### Supplied text

#####

What are we to make of all this? Luke, writing after the destruction of the Temple by the Romans in the year 70 CE, places this just before the final conflict with the Priests, who are aligned with Pilate, who is the appointed authority of Caeser, Emperor of the Empire, and styles himself as a rival God to Yahweh, the God of Israel. Nevertheless, the Sadducees, Scribes, and Pharisees, I believe, sincerely wanted to know if Jesus really was The One sent by God to turn their world right-side-up again. Such testing is part of the culture. When I considered converting to Judaism, Rabbi Stanley Kessler made clear that it was customary for him to test my intention three times before beginning a process of conversion. Something similar was going on with Jesus among the various sub-sects of Israel, some sincerely hoping he might be The One, the New Moses, to lead them back to a life of freedom from the brutal authoritarian dictatorship of Rome.

 

Then there is the primary issue. If the end of the gospel story is to make any sense at all, a case must be made that there is, in fact, a resurrection of the dead. Jesus offers such an argument from Torah, which was the respected group of texts for all the groups testing him. Some of the Sadducees and the Priests, however, were conflicted, since they were effectively on Rome’s payroll and therefore granted some degree of power and freedom. We humans often allow ourselves to be morally compromised to maintain whatever power and freedom we may have been given. This was true for those who collaborated with the Empire.

#####

### Information supplied
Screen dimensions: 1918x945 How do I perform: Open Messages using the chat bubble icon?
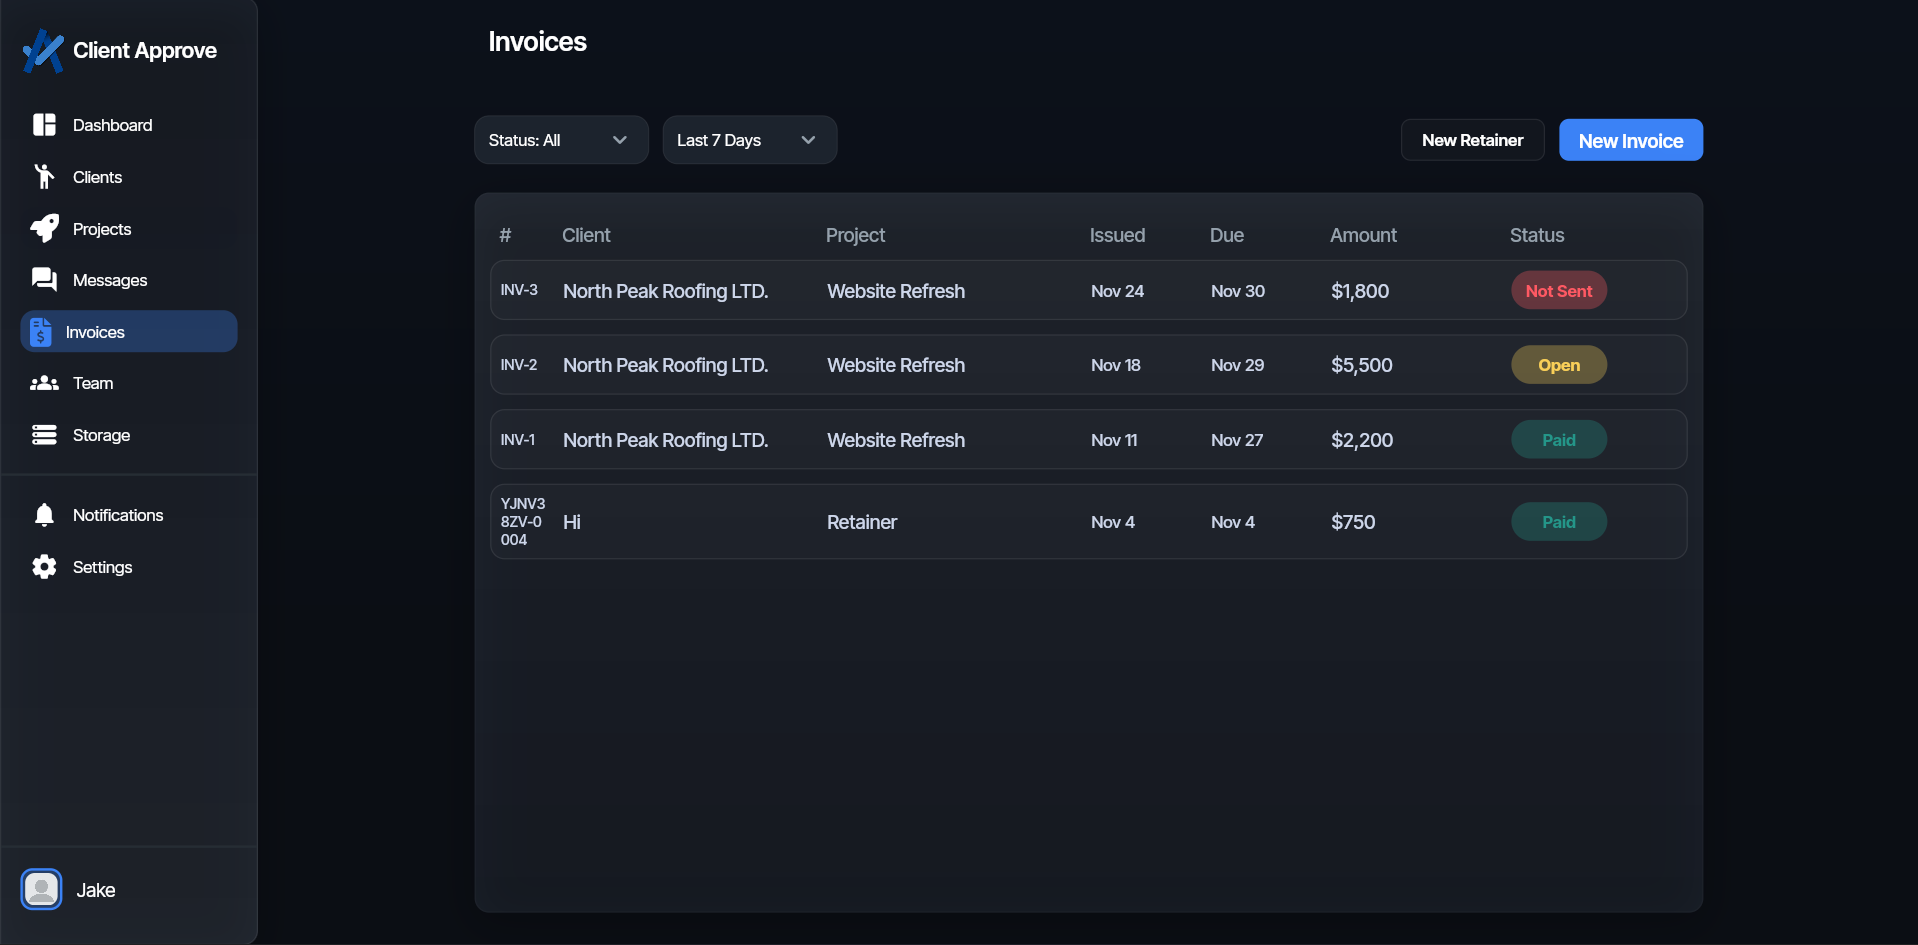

#####

### Short task
Render this sentence from the commentary on Jesus being tested into Spanish: "We humans often allow ourselves to be morally compromised to maintain whatever power and freedom we may have been given."

### Output of the task
Los seres humanos a menudo nos permitimos quedar moralmente comprometidos para conservar cualquier poder y libertad que se nos haya dado.